• Instructions to follow
Output exactly the lines from the one containing "Where should I" through the final line of the entries below, both included, and skip the pictures.

• Extracted records
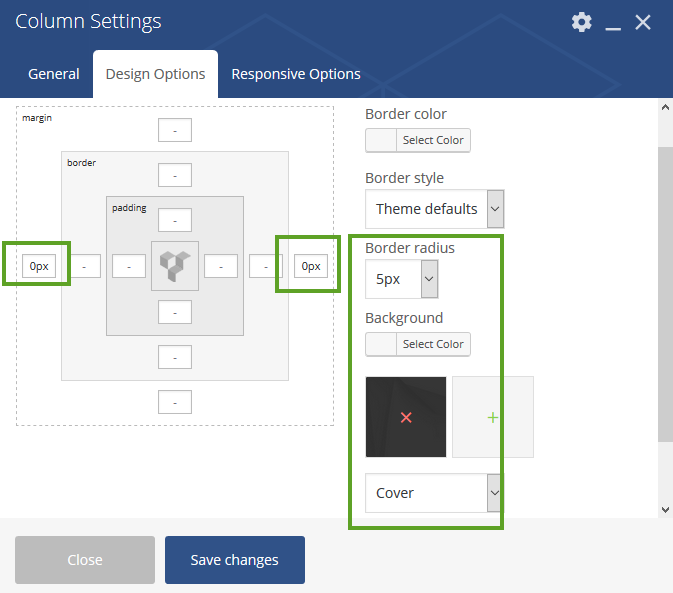Click the gray Close button
This screenshot has height=593, width=673.
tap(85, 560)
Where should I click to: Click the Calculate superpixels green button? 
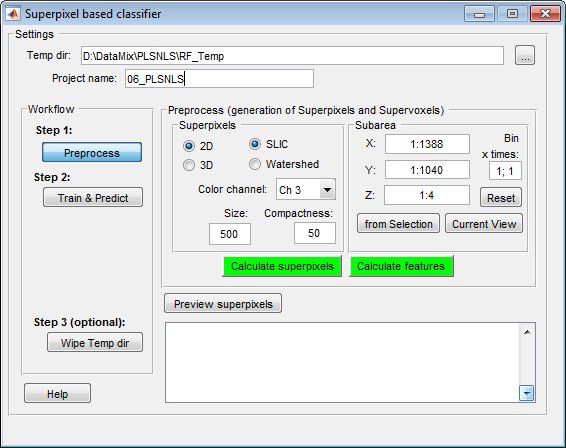[x=282, y=266]

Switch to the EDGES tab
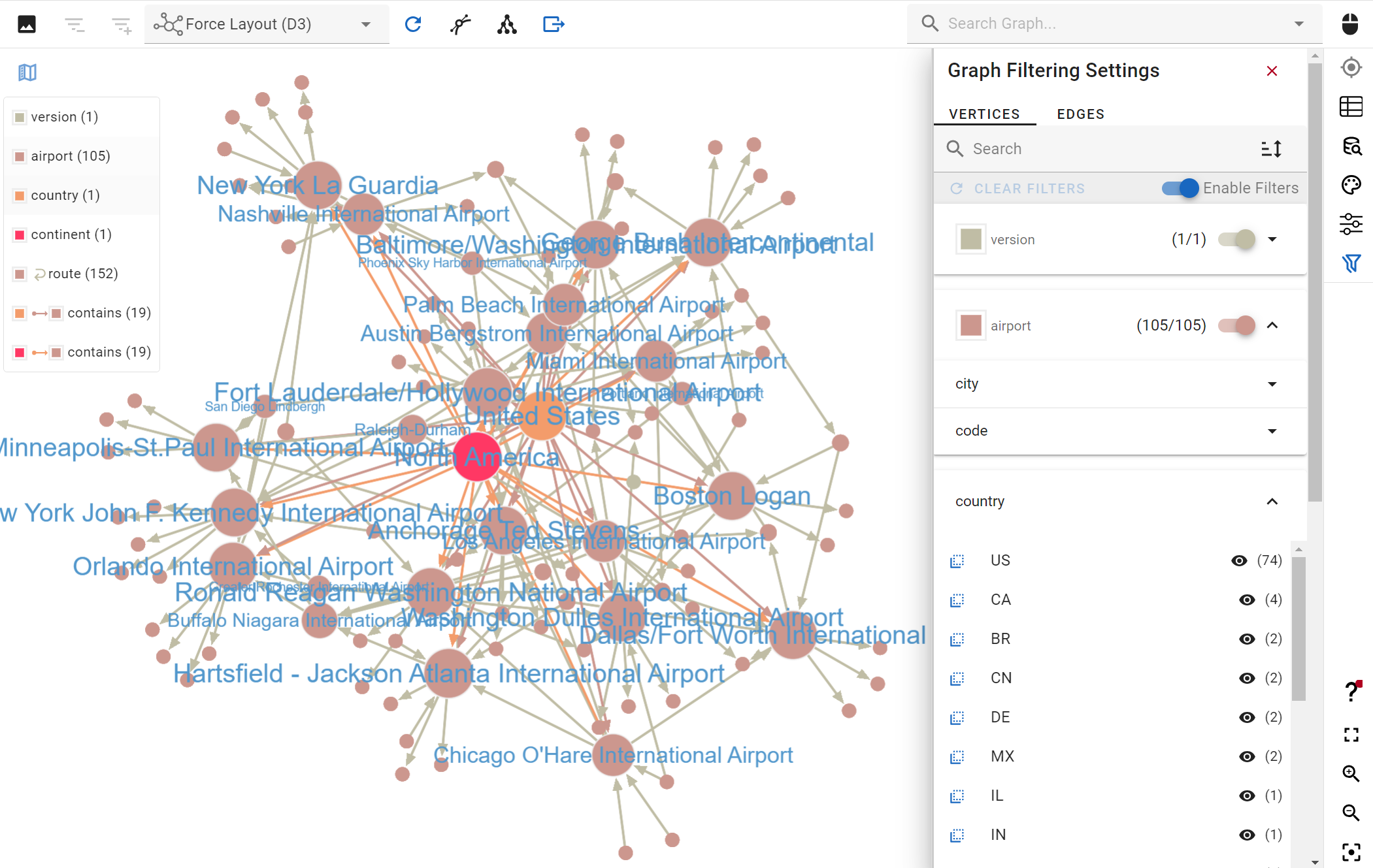[1081, 113]
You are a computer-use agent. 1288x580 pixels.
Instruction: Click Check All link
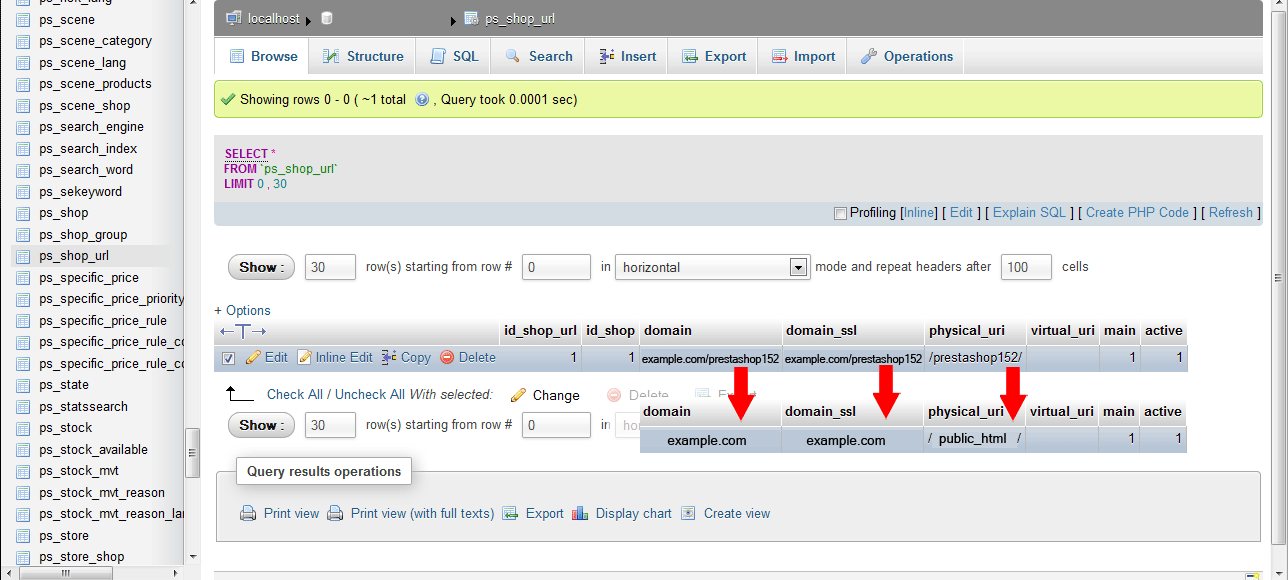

• Solution for this exercise
Where should I click to: Click the Calculate superpixels green button? 
[x=282, y=266]

Switch to the EDGES tab
[1081, 113]
You are a computer-use agent. 1288x580 pixels.
Instruction: Click Check All link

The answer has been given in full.